= Your instructions =
Reproduce all of the data below verbatim, leaving out the pictures.

Word and element location data:
BEGIN
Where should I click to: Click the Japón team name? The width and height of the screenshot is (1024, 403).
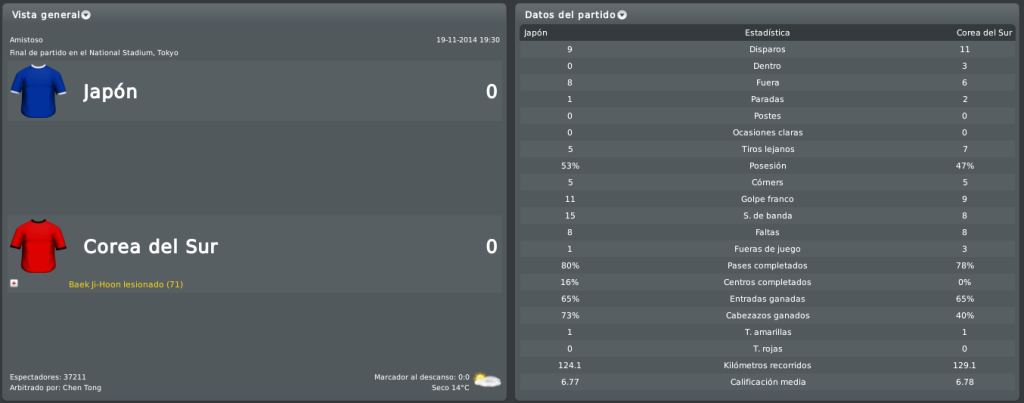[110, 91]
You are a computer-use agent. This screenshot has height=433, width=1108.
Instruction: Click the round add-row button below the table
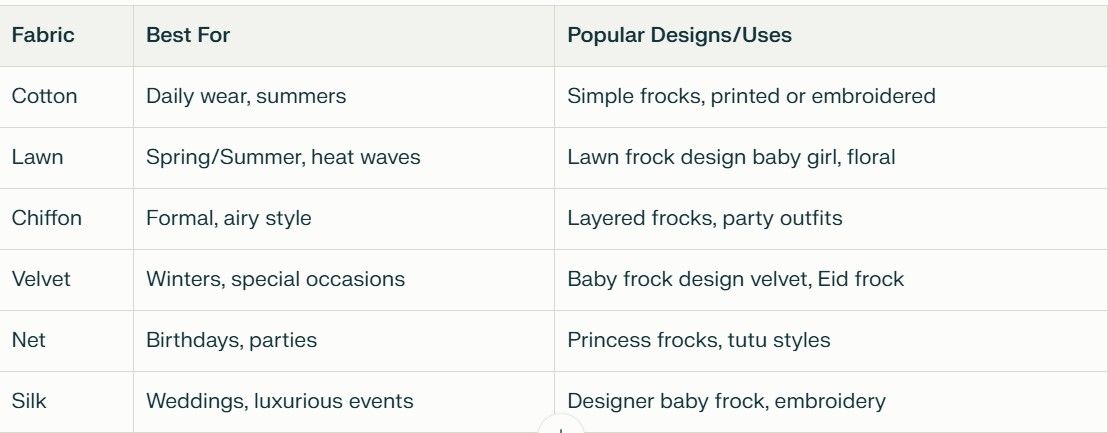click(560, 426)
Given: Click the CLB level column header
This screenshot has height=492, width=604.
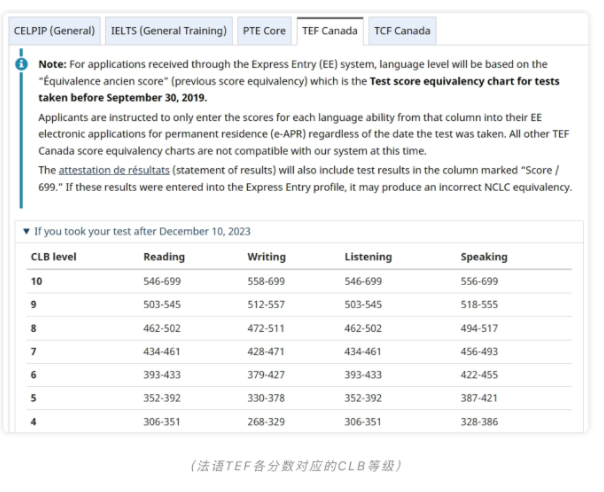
END
= Solved exercise =
Where should I click to: Click the Japón team name? The width and height of the screenshot is (1024, 403).
[110, 91]
You are a computer-use agent. This screenshot has height=433, width=1108.
Instruction: Click the round add-row button below the table
click(560, 426)
Given: Click the CLB level column header
This screenshot has height=492, width=604.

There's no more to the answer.